* _CONSIGNE DONNÉE A_:
Réécrivez la partie des enregistrements qui commence par la ligne contenant « Select step 2 添加章节 in progress bar » et se termine par la ligne contenant « will (1139, 97). », en y remplaçant « computer-use agent » par « desktop agent » sans rien modifier d'autre.

* _EXTRAIT À LIRE_:
Les sept causes de la procrastination (et des pistes pour y remédier)

Math-Fail-Pics-071
Meilleure image d’illustration de ce blog, ever.

L’auteur Chris Bailey citait récemment dans un podcast le chercheur Tim Pychyl, de l’université de Carleton, sur les raisons poussant à la procrastination, et il s’avère(rait) que les causes soient en fait très simples – au nombre de sept (forcément, c’est toujours sept, ou cinq, ou trois, mais bizarrement jamais dix-neuf, un nombre beaucoup moins sexy) : une vraie petite check-list de la lose, les cases à cocher de la démoralisation, le parcours du non-combattant.

Toujours selon Bailey citant Pychyl, l’étude de l’activité neurologique d’un sujet en état flagrant de procrastination révèle une activation prononcée des zones responsables de l’émotion, prenant le pas sur les processus intellectuels plus construits. Oui, ça veut dire que la procrastination est un processus parfaitement irrationnel, on s’en doutait, mais cela permet de concevoir des tactiques pour la combattre. En un mot, pour combattre efficacement la procrastination, il convient d’aider la raison à reprendre l’ascendant ; et c’est justement ce que permettent ces sept causes fondamentales. Une fois les blocages identifiés rationnellement, il devient possible d’y remédier, en intervenant sur chacune des facettes.

Alors, quelles sont ces causes ?

Une tâche pousserait à la procrastination si elle présente un certain nombre des inconvénients ci-dessous :

  • Ennuyeuse
  • Frustrante
  • Difficile
  • Vide de sens personnel
  • Manque de récompenses intrinsèques
  • Ambiguë
  • Manque de structure

(Je trouve que 1 et 2, comme 6 et 7, se recoupent pas mal – les rassembler aurait fait cinq, ce qui est aussi un nombre cool, donc l’honneur aurait été sauf.)

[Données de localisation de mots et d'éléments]
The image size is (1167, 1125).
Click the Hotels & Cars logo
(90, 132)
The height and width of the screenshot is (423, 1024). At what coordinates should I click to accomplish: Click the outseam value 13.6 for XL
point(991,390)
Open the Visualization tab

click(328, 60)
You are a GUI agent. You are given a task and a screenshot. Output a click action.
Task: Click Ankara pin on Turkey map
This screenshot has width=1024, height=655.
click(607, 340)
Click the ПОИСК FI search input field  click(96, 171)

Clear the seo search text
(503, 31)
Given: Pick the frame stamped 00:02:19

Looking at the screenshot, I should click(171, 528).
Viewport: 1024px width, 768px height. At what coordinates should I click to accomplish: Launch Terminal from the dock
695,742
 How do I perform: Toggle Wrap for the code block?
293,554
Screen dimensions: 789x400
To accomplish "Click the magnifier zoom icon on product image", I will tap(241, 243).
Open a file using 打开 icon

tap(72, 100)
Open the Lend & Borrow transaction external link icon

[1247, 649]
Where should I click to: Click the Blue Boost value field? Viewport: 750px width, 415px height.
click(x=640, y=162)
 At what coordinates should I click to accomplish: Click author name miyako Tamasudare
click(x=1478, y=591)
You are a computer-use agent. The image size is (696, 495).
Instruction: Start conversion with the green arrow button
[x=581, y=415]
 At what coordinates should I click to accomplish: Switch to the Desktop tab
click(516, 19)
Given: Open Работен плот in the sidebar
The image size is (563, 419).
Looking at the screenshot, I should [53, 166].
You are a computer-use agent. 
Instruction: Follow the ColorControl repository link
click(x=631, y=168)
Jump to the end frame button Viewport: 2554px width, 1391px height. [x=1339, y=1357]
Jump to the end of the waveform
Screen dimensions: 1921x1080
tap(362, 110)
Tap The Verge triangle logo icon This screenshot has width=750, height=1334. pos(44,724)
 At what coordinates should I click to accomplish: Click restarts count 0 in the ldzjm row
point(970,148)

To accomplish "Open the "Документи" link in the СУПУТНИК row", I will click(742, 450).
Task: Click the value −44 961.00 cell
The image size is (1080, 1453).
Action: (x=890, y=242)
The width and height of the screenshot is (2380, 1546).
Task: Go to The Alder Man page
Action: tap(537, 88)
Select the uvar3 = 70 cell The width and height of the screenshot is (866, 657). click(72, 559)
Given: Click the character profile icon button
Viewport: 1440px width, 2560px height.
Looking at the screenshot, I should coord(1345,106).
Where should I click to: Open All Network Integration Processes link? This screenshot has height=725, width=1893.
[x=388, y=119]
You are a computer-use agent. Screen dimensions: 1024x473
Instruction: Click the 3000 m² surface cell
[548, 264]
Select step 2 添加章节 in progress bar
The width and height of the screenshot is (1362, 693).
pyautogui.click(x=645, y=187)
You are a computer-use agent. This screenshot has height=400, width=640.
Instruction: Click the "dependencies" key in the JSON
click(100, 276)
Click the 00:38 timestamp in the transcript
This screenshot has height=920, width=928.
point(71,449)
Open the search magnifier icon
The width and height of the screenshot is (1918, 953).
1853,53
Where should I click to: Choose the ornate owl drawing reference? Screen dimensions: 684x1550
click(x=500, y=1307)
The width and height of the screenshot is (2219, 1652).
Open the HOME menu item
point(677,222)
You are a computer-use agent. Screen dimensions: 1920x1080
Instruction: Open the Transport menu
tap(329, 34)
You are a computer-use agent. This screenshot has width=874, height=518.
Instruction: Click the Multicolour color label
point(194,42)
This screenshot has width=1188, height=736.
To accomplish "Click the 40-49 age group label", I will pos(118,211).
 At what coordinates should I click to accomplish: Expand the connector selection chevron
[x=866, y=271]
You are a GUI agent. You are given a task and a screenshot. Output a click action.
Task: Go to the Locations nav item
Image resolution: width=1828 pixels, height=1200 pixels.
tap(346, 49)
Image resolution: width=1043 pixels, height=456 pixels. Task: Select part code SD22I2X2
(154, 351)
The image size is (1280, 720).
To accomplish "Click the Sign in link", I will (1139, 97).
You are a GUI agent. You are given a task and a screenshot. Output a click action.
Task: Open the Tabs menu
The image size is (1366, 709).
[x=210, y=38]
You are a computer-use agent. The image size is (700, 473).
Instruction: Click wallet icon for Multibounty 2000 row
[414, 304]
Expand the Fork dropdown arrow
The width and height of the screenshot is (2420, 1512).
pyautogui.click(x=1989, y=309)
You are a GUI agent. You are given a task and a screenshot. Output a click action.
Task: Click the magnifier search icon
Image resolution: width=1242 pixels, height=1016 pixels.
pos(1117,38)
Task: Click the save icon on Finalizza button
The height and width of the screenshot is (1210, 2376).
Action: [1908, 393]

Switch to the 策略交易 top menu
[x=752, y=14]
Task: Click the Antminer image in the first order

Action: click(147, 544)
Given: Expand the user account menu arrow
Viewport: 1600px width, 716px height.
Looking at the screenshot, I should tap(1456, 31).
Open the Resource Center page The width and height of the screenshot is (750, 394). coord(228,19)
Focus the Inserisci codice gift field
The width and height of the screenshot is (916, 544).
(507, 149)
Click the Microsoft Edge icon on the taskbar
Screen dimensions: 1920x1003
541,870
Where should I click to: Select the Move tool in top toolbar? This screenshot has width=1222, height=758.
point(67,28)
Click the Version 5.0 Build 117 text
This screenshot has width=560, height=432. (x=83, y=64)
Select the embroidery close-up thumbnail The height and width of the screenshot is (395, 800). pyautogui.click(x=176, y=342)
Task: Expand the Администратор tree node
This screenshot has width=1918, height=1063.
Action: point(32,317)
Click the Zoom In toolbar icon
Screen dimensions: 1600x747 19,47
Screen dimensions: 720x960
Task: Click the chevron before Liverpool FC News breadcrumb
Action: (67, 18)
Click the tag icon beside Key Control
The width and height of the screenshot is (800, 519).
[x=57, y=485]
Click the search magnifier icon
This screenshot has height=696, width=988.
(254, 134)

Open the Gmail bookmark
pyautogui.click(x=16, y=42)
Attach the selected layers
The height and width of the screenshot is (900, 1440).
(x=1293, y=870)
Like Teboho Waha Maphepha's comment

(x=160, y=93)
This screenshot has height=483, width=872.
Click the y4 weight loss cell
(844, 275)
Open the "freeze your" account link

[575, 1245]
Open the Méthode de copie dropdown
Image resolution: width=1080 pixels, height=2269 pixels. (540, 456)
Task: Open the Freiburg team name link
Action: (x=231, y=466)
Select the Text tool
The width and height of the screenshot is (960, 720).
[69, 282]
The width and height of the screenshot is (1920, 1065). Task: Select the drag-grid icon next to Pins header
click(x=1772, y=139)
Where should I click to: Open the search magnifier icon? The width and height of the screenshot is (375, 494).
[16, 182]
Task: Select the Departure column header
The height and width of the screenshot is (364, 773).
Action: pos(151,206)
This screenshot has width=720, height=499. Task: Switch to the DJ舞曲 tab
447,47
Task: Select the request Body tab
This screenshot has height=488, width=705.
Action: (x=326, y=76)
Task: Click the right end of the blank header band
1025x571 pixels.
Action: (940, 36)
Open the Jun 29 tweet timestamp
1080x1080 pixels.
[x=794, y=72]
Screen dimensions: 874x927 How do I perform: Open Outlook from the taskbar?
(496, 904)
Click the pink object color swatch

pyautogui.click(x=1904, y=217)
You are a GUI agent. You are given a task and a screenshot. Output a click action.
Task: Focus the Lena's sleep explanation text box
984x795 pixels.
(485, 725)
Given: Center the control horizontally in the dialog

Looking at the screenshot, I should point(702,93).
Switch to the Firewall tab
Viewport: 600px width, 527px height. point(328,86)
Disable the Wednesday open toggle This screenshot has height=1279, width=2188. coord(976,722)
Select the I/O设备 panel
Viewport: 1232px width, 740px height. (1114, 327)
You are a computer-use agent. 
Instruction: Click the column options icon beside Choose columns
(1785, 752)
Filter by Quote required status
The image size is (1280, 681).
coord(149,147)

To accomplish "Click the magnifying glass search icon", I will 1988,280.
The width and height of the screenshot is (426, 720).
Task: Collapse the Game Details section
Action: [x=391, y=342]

* _CONSIGNE DONNÉE B_:
Indiquez si chacune des affirmations suivantes concorde avec le texte sur la procrastination, en répondant par oui ou par non et en citant les mots décisifs du texte. (i) Tim Pychyl est un chercheur de l'université de Carleton. (ii) Les causes de la procrastination sont au nombre de dix-neuf. (iii) La procrastination y est décrite comme un processus rationnel.

* _SOLUTION PROPOSÉE A_:
Select step 2 添加章节 in progress bar
The width and height of the screenshot is (1362, 693).
pyautogui.click(x=645, y=187)
You are a desktop agent. This screenshot has height=400, width=640.
Instruction: Click the "dependencies" key in the JSON
click(100, 276)
Click the 00:38 timestamp in the transcript
This screenshot has height=920, width=928.
point(71,449)
Open the search magnifier icon
The width and height of the screenshot is (1918, 953).
1853,53
Where should I click to: Choose the ornate owl drawing reference? Screen dimensions: 684x1550
click(x=500, y=1307)
The width and height of the screenshot is (2219, 1652).
Open the HOME menu item
point(677,222)
You are a desktop agent. Screen dimensions: 1920x1080
Instruction: Open the Transport menu
tap(329, 34)
You are a desktop agent. This screenshot has width=874, height=518.
Instruction: Click the Multicolour color label
point(194,42)
This screenshot has width=1188, height=736.
To accomplish "Click the 40-49 age group label", I will pos(118,211).
 At what coordinates should I click to accomplish: Expand the connector selection chevron
[x=866, y=271]
You are a GUI agent. You are given a task and a screenshot. Output a click action.
Task: Go to the Locations nav item
Image resolution: width=1828 pixels, height=1200 pixels.
tap(346, 49)
Image resolution: width=1043 pixels, height=456 pixels. Task: Select part code SD22I2X2
(154, 351)
The image size is (1280, 720).
To accomplish "Click the Sign in link", I will (1139, 97).

* _SOLUTION PROPOSÉE B_:
(i) Oui : « le chercheur Tim Pychyl, de l’université de Carleton »
(ii) Non : « au nombre de sept »
(iii) Non : « la procrastination est un processus parfaitement irrationnel »